### Data excerpts

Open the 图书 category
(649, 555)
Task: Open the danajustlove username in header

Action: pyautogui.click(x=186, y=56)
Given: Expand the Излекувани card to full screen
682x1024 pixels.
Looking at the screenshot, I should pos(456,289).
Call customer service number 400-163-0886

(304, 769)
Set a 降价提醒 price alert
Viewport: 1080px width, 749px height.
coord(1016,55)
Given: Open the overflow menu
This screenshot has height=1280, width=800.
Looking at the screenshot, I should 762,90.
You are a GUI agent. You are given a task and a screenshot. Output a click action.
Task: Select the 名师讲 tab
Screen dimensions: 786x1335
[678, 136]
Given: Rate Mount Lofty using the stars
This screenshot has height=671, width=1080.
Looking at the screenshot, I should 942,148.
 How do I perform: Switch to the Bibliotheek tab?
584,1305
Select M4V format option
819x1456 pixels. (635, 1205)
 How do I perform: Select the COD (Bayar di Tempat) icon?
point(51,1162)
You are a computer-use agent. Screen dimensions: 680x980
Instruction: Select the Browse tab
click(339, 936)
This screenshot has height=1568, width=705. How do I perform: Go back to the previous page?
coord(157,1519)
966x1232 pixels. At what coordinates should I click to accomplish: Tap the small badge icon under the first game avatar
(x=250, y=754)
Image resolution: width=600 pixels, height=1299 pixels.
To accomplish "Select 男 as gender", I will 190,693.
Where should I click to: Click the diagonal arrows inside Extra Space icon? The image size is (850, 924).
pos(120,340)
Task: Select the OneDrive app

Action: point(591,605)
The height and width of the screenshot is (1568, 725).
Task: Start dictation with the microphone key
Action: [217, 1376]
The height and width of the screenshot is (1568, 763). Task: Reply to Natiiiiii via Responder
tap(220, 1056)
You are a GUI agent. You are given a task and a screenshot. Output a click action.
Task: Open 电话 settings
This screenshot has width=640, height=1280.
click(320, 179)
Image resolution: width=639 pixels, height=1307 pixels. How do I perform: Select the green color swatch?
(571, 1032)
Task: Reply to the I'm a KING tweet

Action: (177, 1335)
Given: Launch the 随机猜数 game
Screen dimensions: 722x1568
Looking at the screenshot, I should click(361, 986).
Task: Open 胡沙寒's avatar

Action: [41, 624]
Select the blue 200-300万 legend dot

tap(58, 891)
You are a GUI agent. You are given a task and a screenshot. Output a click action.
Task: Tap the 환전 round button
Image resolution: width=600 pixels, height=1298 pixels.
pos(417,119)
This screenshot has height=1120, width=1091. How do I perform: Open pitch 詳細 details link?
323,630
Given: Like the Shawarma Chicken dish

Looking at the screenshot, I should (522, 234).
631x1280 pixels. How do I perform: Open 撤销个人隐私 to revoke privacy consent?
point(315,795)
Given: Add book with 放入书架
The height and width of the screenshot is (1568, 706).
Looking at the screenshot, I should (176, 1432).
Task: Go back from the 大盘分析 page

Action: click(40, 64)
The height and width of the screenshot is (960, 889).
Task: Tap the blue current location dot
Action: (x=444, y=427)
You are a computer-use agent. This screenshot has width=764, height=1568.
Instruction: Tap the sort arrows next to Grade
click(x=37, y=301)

######

▶ _Directive_:
Return all of the rows above word for word, with nothing added, dropped, or altered.

▶ _The completed task_:
Open the 图书 category
(649, 555)
Task: Open the danajustlove username in header

Action: pyautogui.click(x=186, y=56)
Given: Expand the Излекувани card to full screen
682x1024 pixels.
Looking at the screenshot, I should pos(456,289).
Call customer service number 400-163-0886

(304, 769)
Set a 降价提醒 price alert
Viewport: 1080px width, 749px height.
coord(1016,55)
Given: Open the overflow menu
This screenshot has height=1280, width=800.
Looking at the screenshot, I should 762,90.
You are a GUI agent. You are given a task and a screenshot. Output a click action.
Task: Select the 名师讲 tab
Screen dimensions: 786x1335
[678, 136]
Given: Rate Mount Lofty using the stars
This screenshot has height=671, width=1080.
Looking at the screenshot, I should 942,148.
 How do I perform: Switch to the Bibliotheek tab?
584,1305
Select M4V format option
819x1456 pixels. (635, 1205)
 How do I perform: Select the COD (Bayar di Tempat) icon?
point(51,1162)
You are a computer-use agent. Screen dimensions: 680x980
Instruction: Select the Browse tab
click(339, 936)
This screenshot has height=1568, width=705. How do I perform: Go back to the previous page?
coord(157,1519)
966x1232 pixels. At what coordinates should I click to accomplish: Tap the small badge icon under the first game avatar
(x=250, y=754)
Image resolution: width=600 pixels, height=1299 pixels.
To accomplish "Select 男 as gender", I will 190,693.
Where should I click to: Click the diagonal arrows inside Extra Space icon? The image size is (850, 924).
pos(120,340)
Task: Select the OneDrive app

Action: point(591,605)
The height and width of the screenshot is (1568, 725).
Task: Start dictation with the microphone key
Action: [217, 1376]
The height and width of the screenshot is (1568, 763). Task: Reply to Natiiiiii via Responder
tap(220, 1056)
You are a GUI agent. You are given a task and a screenshot. Output a click action.
Task: Open 电话 settings
This screenshot has width=640, height=1280.
click(320, 179)
Image resolution: width=639 pixels, height=1307 pixels. How do I perform: Select the green color swatch?
(571, 1032)
Task: Reply to the I'm a KING tweet

Action: (177, 1335)
Given: Launch the 随机猜数 game
Screen dimensions: 722x1568
Looking at the screenshot, I should click(361, 986).
Task: Open 胡沙寒's avatar

Action: [41, 624]
Select the blue 200-300万 legend dot

tap(58, 891)
You are a GUI agent. You are given a task and a screenshot. Output a click action.
Task: Tap the 환전 round button
Image resolution: width=600 pixels, height=1298 pixels.
pos(417,119)
This screenshot has height=1120, width=1091. How do I perform: Open pitch 詳細 details link?
323,630
Given: Like the Shawarma Chicken dish

Looking at the screenshot, I should (522, 234).
631x1280 pixels. How do I perform: Open 撤销个人隐私 to revoke privacy consent?
point(315,795)
Given: Add book with 放入书架
The height and width of the screenshot is (1568, 706).
Looking at the screenshot, I should (176, 1432).
Task: Go back from the 大盘分析 page

Action: click(40, 64)
The height and width of the screenshot is (960, 889).
Task: Tap the blue current location dot
Action: (x=444, y=427)
You are a computer-use agent. This screenshot has width=764, height=1568.
Instruction: Tap the sort arrows next to Grade
click(x=37, y=301)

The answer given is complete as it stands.